*Text provided*:

________________________________________

Instancing vs Geometry Shader vs Vertex Shader – Round 1

In this opportunity, I want to compare 3 techniques to draw the same geometry in different locations:

  • Instancing Technique
  • Geometry Shader Technique
  • Vertex Shader Technique

Test Scenario

  • Video Card: Nvidia GTX 680
  • Graphics API: DirectX 11
  • No Multisampling
  • Back buffer resolution: 1920 x 1080
  • Geometry: A box. We generate each box center position randomly. We use a uniform distribution function.

In the following picture, you can see 10kk boxes that are uniformly distributed.

cube

Instancing Technique

Input Layout

The position is the position of each vertex and direction is a vector to translate current instance vertices.

 D3D11_INPUT_ELEMENT_DESC inputElementDescriptions[] = {
{ POSITION, 0, DXGI_FORMAT_R32G32B32_FLOAT, 0, 0, D3D11_INPUT_PER_VERTEX_DATA, 0 },
{ DIRECTION, 0, DXGI_FORMAT_R32G32B32_FLOAT, 1, 0, D3D11_INPUT_PER_INSTANCE_DATA, 1 },
};

Buffers

  • Vertex buffer: 8 vertices representing box vertices positions
  • Index buffer: 36 indices representing indices to build 12 triangles
  • Instancing buffer: NUM_BOXES direction vectors (float3) that represent direction to translate each box vertex.

Shaders

Vertex shader: Translates vertex position by instanced direction.

________________________________________

[Item position rows]
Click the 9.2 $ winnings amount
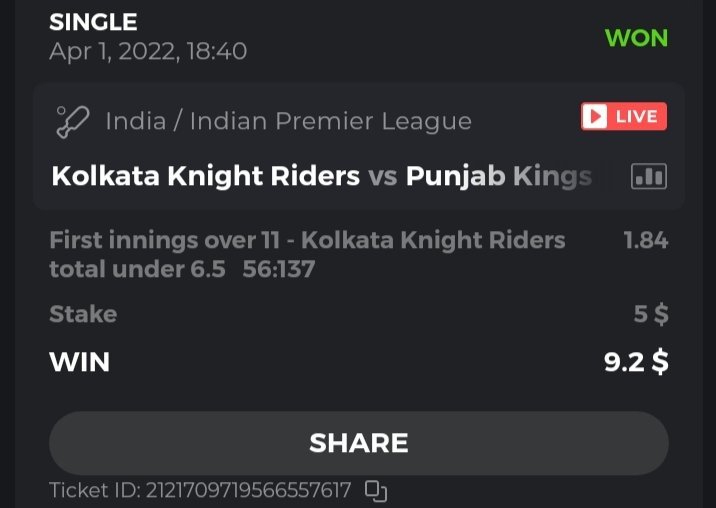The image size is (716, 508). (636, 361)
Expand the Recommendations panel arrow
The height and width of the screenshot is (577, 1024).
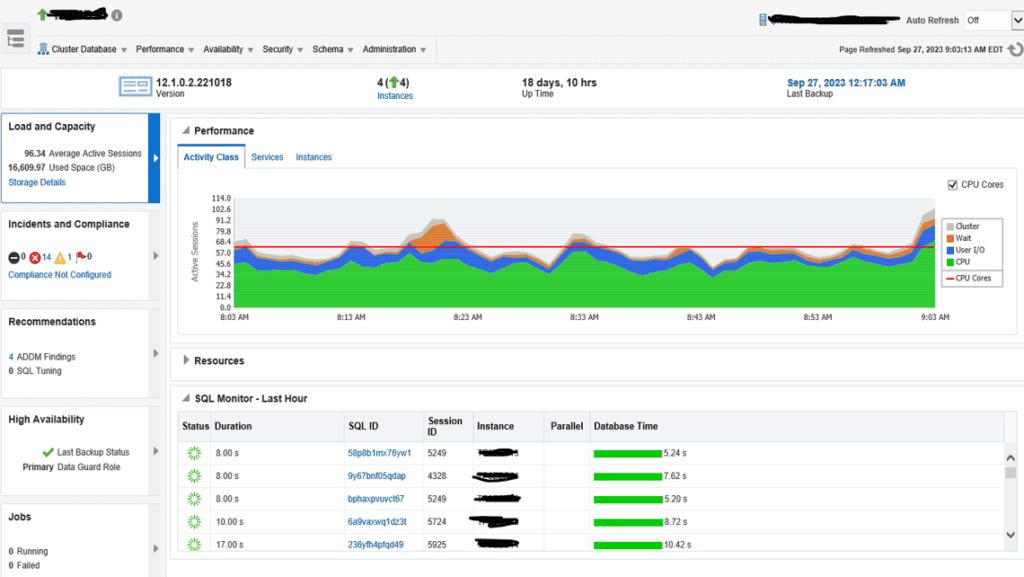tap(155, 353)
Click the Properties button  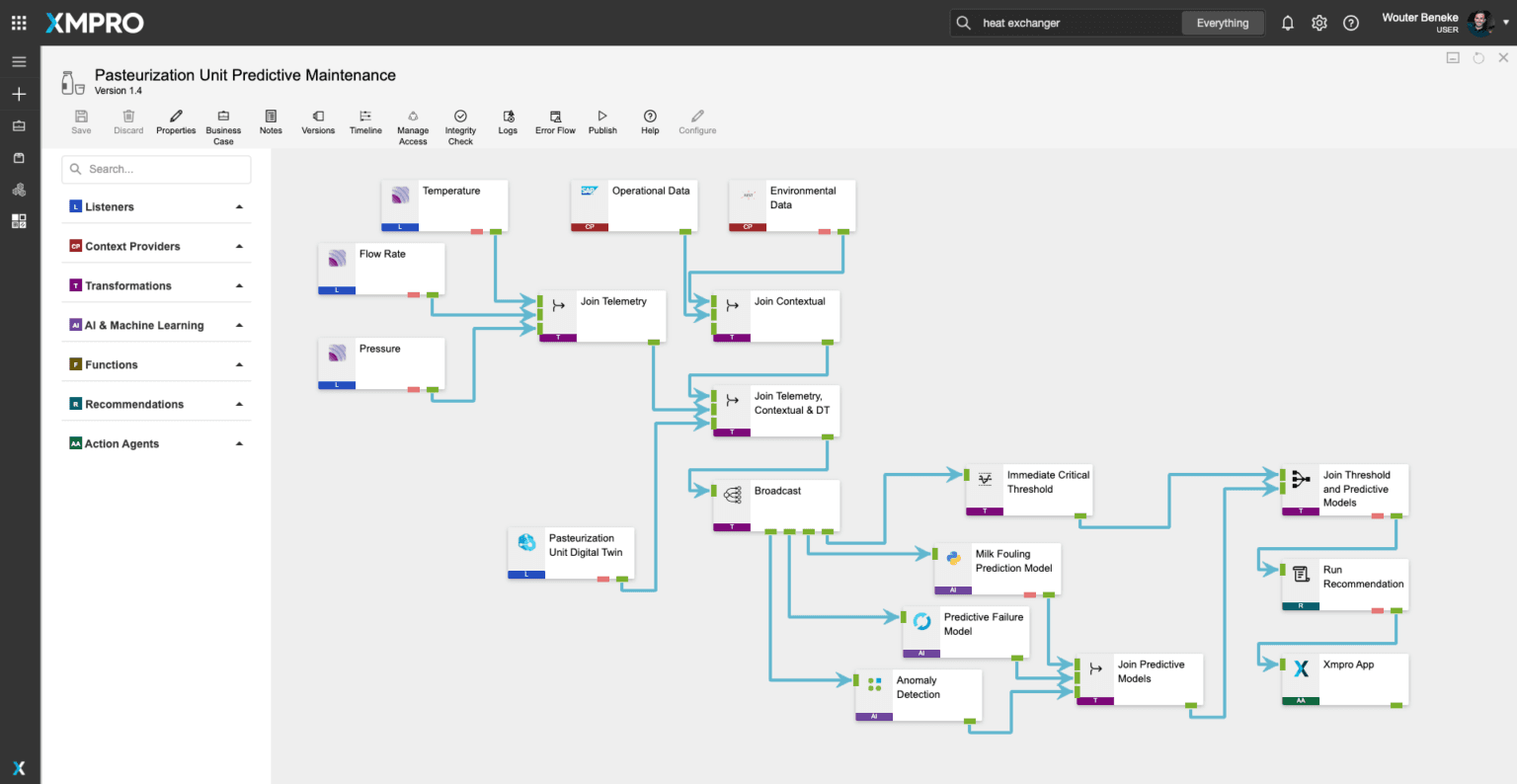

________________________________________

*What is required*: Reproduce verbatim the passage of the rendering comparison text that runs from "In this opportunity, I" down to "uniform distribution function.". These rows have nothing to do with the graphics rendering comparison.

*Finished answer*:
In this opportunity, I want to compare 3 techniques to draw the same geometry in different locations:

  • Instancing Technique
  • Geometry Shader Technique
  • Vertex Shader Technique

Test Scenario

  • Video Card: Nvidia GTX 680
  • Graphics API: DirectX 11
  • No Multisampling
  • Back buffer resolution: 1920 x 1080
  • Geometry: A box. We generate each box center position randomly. We use a uniform distribution function.